> [Instructions to follow]
In the entries below, some lines hold the string "computer"; please say how many, giving the number and nothing else.

Collection entries
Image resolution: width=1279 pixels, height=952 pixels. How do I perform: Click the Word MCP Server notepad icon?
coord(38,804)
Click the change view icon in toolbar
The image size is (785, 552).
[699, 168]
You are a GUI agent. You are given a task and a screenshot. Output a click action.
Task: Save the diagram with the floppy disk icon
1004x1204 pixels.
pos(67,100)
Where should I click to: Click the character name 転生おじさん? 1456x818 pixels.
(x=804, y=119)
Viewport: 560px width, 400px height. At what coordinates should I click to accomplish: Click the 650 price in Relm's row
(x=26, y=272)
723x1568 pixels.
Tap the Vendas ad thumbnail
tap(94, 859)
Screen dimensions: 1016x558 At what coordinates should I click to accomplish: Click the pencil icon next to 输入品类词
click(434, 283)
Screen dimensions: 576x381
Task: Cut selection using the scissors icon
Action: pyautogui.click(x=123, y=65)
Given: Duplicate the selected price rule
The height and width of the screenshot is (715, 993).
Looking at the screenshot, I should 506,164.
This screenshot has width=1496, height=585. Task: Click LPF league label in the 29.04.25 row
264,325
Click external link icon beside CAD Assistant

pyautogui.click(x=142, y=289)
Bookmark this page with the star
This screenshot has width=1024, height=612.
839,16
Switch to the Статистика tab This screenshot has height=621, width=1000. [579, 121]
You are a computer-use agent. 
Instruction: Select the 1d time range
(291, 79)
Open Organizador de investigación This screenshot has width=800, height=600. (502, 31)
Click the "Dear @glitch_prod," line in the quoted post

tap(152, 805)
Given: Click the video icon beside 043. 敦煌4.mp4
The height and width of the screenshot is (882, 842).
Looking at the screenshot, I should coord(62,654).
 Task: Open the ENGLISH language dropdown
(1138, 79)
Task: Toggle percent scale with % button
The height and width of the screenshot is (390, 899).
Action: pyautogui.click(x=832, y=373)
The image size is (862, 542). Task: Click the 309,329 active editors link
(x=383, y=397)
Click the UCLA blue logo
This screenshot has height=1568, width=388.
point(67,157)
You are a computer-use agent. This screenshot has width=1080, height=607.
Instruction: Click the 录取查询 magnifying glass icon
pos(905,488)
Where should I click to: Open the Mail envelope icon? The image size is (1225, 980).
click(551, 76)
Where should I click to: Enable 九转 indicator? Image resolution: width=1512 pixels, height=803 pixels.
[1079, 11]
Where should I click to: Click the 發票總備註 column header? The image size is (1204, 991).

> [Solution]
2